第三章
[8]前話
「その訳を」
「そのことですか」
「どうして逃げたのですか」
「この世に豊穣をもたらす仕事は多いです」
テリビヌは穏やかな顔と声で答えた。
「左様です。ですが」
「それでもですか」
「豊穣の神は私だけですね」
「確かに」
「その為仕事が多過ぎて」
「嫌になったのですね」
「はい」
そうだというのだ。
「まさに」
「そうだったのですか」
「ですから」
それでというのだ。
「ここまで逃げたのです、出来れば」
「貴方以外にもですね」
「豊穣の神の仕事を」
これをというのだ。
「受け持ってくれれば」
「わかりました、それでは」
ハンナハンナはテリビヌの言葉に頷いた、そうしてだった。
実際に神々に彼が逃げた訳と願いを話した、すると。
神々もだ、それならと頷いた。
「確かに豊穣の役割は多い」
「それもかなり」
「それならだ」
「豊穣の神を増やそう」
「そうしよう」
神々も頷いた、そうしてだった。
豊穣の神を増やしテリビヌ以外にもその仕事をしてもらった、するとテリビヌも不満に思わず逃げることもしなくなった。

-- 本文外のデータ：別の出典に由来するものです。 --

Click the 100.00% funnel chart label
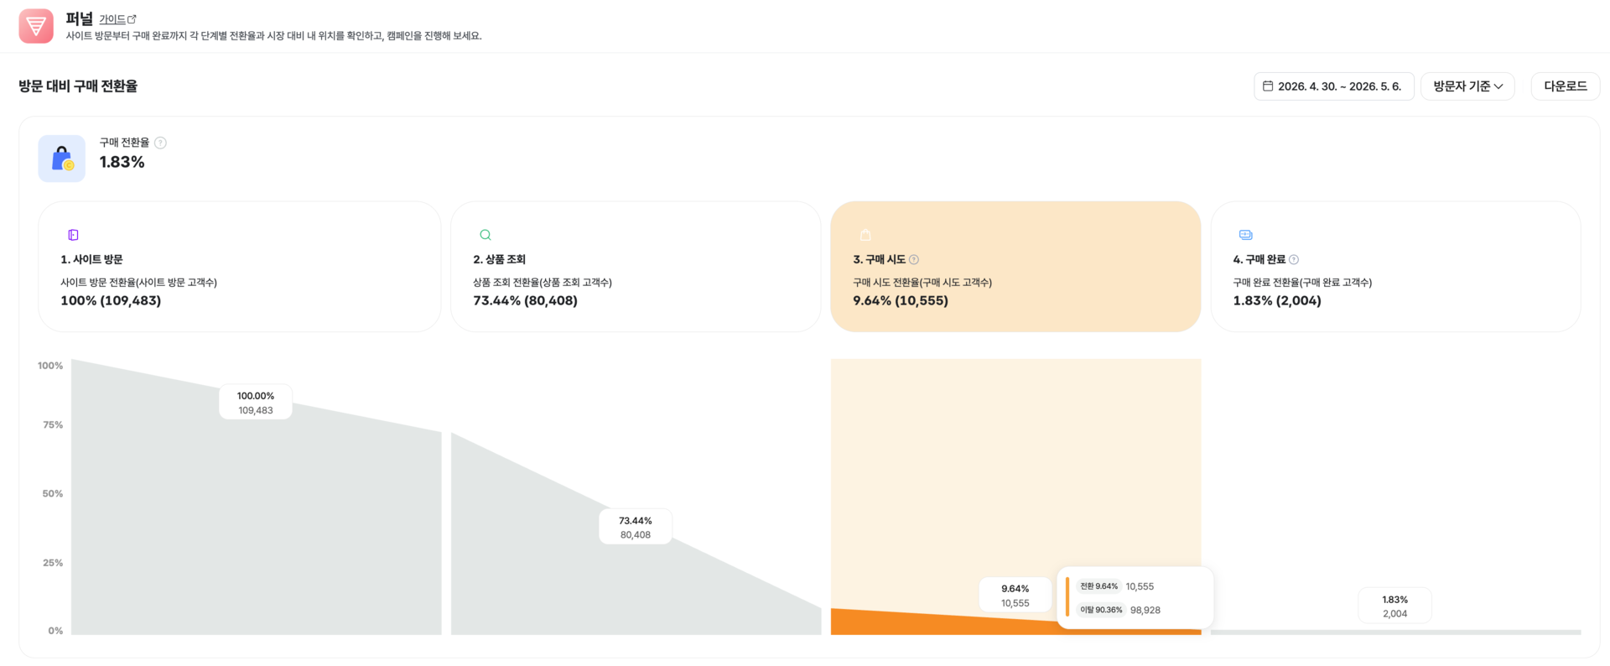The image size is (1610, 666). pyautogui.click(x=256, y=403)
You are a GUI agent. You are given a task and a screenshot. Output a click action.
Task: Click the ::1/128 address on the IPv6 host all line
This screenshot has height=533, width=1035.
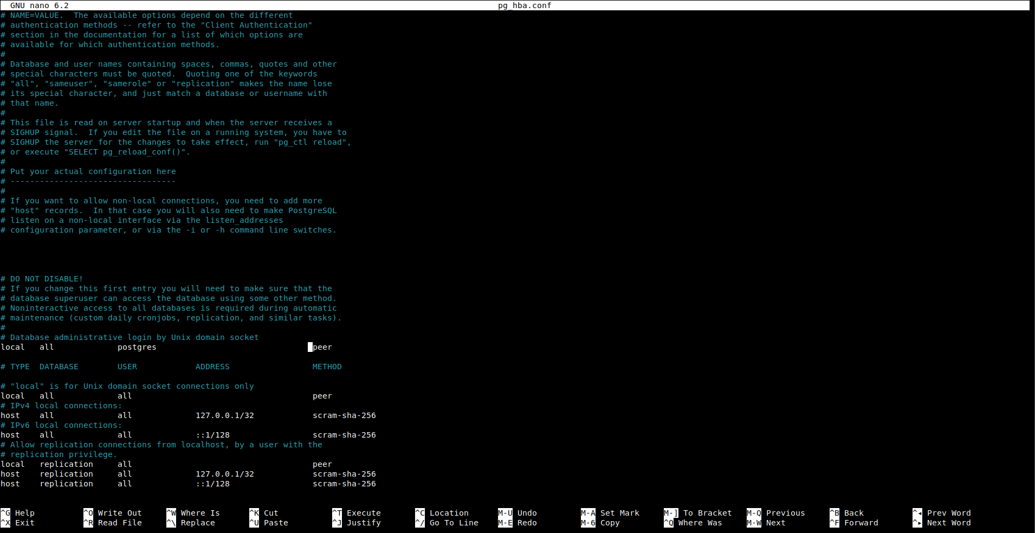pos(212,435)
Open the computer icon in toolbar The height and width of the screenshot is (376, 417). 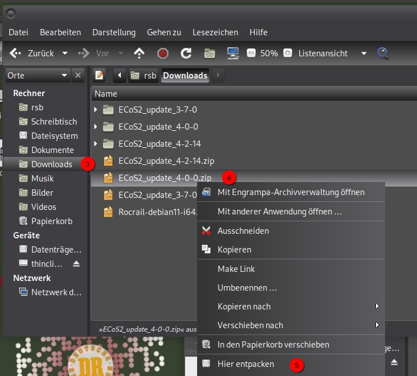point(232,53)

そうして豊穣の神の一柱として働き続け世界は多くの豊穣の神によって実りがもたらされる様になった。メソポタミアの神に豊穣の神が多いのはこのことによるという。その中で大きな役割を果たした蜜蜂にだ。
シャマシュとハンナハンナは笑顔で話した。
「そなたがしたことは大きい」
「よって貴女にも実りをもたらす役を与えましょう」
「それはどんな役ですか?」
蜜蜂は二柱の神々に尋ねた。
「それで」
「花から蜜を採り甘いものを生み出すのだ」
「そして花と鼻を結びつかせ植物を増やすのです」
「そなたにその役を与えよう」
「そのうえでこの世に多くの花をもたらすのです」
「甘いものを生み出して花を増やす」
蜜蜂は神々の言葉に仰天して喜んで言った。
「それはまた素晴らしいですね」
「やってくれるか」
「このお仕事を」
「是非。そんな素晴らしいお仕事他にないですから」
それでとだ、蜜蜂は大喜びで言ってだった。
その二つの仕事に励む様になった、蜂蜜と花がこの世に満ちる様になったこともこの時からのことであるのだ。全ては神々の時代にはじまったことである。